Isaiah
Chapter 7
German translation
1Und es begab sich in den Tagen des Ahaz, des Sohnes Jothams, des Sohnes Usias, des Königs von Juda, daß Rezin, der König von Syrien, und Pekah, der Sohn Remaljas, der König von Israel, hinaufzogen wider Jerusalem zum Kriege wider dasselbe; aber sie konnten es nicht überwältigen.
2Und es ward dem Hause David berichtet und gesagt: Syrien hat sich mit Ephraim verbündet. Da bewegte sich sein Herz und das Herz seines Volkes, wie sich die Bäume des Waldes vor dem Winde bewegen.
3Und der HERR sprach zu Jesaja: Gehe hin und begegne dem Ahaz, du und dein Sohn Schear-Jasub, am Ende der Wasserleitung des obern Teiches an der Straße des Bleicher-Ackers.
4Und sprich zu ihm: Hüte dich und sei stille; fürchte dich nicht und dein Herz verzage nicht vor den zwei Schwänzen dieser rauchenden Feuerstöcke, vor dem grimmigen Zorn Rezins und der Syrer und des Sohnes Remaljas.
5Darum daß Syrien, Ephraim und der Sohn Remaljas bösen Rat wider dich gefaßt haben und sprechen:
6Laßt uns wider Juda hinaufziehen und es beängstigen und laßt uns eine Bresche darin machen für uns und einen König darin aufstellen, nämlich den Sohn Tabeals:
7So spricht der Herr, der HERR: Es wird nicht zustande kommen und wird nicht geschehen.
8Denn das Haupt von Syrien ist Damaskus und das Haupt von Damaskus ist Rezin; und das Haupt von Ephraim ist Samaria und das Haupt von Samaria ist der Sohn Remaljas. Innerhalb fünfundsechzig Jahren wird Ephraim zerschmettert, daß es nicht mehr ein Volk ist.
9Und das Haupt von Ephraim ist Samaria und das Haupt von Samaria ist der Sohn Remaljas. Werdet ihr nicht glauben, so bleibt ihr nicht stehen.
10Und der HERR redete weiter zu Ahaz und sprach:
11Erbitte dir ein Zeichen von dem HERRN, deinem Gott, fordere es unten in der Tiefe oder oben in der Höhe.
12Aber Ahaz sprach: Ich will nicht fordern, und ich will den HERRN nicht versuchen.
13Und er sprach: Höret doch, ihr vom Hause David! Ist es euch zu wenig, Menschen zu ermüden, daß ihr auch meinen Gott ermüdet?

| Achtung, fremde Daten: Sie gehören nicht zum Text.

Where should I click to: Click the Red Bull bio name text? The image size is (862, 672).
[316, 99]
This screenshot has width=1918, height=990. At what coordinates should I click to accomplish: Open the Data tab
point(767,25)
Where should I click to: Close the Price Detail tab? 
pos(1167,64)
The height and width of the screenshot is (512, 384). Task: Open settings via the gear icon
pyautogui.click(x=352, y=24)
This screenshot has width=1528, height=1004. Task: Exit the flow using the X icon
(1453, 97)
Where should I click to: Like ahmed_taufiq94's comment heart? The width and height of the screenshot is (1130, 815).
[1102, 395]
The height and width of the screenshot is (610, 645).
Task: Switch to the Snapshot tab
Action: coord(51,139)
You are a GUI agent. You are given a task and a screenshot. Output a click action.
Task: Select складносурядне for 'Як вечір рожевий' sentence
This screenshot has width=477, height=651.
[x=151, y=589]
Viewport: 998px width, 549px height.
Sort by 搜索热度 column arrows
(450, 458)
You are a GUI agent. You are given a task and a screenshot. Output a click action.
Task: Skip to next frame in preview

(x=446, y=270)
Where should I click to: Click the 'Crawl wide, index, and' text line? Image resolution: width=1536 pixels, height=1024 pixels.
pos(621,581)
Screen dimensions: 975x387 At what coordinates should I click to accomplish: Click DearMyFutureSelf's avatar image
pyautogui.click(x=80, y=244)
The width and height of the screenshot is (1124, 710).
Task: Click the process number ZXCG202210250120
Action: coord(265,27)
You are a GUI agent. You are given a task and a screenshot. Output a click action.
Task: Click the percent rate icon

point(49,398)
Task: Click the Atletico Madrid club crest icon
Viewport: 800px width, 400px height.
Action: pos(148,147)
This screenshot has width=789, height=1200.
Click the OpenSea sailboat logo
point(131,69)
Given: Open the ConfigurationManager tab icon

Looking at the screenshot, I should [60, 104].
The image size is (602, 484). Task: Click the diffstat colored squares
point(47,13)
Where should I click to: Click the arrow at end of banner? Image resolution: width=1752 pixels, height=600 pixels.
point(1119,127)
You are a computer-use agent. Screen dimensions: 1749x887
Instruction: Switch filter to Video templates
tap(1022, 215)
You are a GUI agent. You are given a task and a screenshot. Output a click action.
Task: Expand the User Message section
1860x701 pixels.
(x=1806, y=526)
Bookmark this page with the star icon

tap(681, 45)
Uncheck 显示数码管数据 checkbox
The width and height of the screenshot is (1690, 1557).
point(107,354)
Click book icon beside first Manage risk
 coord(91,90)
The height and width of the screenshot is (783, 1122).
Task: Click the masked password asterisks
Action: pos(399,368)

14Darum wird euch der HERR selbst ein Zeichen geben: Siehe, eine Jungfrau wird schwanger werden und einen Sohn gebären und wird seinen Namen Immanuel heißen.
15Butter und Honig wird er essen, daß er weiß, das Böse zu verwerfen und das Gute zu erwählen.
16Denn ehe der Knabe weiß, das Böse zu verwerfen und das Gute zu erwählen, wird das Land verödet sein, vor welchem dir bange ist, von seinen beiden Königen.
17Der HERR wird über dich und über dein Volk und über deines Vaters Haus solche Tage bringen, daß es noch nicht gewesen ist, seitdem Ephraim sich von Juda abgewandt hat, — nämlich den König von Assyrien.
18Und es wird geschehen zu derselben Zeit, daß der HERR herbeipfeifen wird den Fliegen am Ende der Wasserbäche Ägyptens und der Bienen im Lande Assyrien.
19Und sie werden alle hereinkommen und sich lagern in den öden Tälern und in den Felskluppen und auf allen Dornhecken und auf allen Sträuchern.
20Zu derselben Zeit wird der HERR mit einem gedingten Schermesser jenseit des Stromes, mit dem König von Assyrien, das Haupt und das Haar der Füße scheren und auch den Bart wegnehmen.
21Und es wird geschehen zu derselben Zeit, daß einer eine junge Kuh und zwei Schafe ernähren wird.
22Und es wird geschehen, daß wegen der Menge Milch, die sie geben werden, Butter essen wird; denn Butter und Honig werden essen alle, die im Lande übrigbleiben.
23Und es wird geschehen zu derselben Zeit, daß überall, wo tausend Weinstöcke für tausend Silberlinge waren, Dorngestrüpp und Disteln sein werden.
24Mit Pfeilen und mit Bogen wird man dahin kommen; denn das ganze Land wird Dorngestrüpp und Disteln sein.
25Und auf alle Hügel, die man mit der Hacke hackt, wird die Furcht vor dem Dorngestrüpp und den Disteln nicht kommen; sondern es wird der Weide der Rinder und zum Betreten des kleinen Viehs dienen.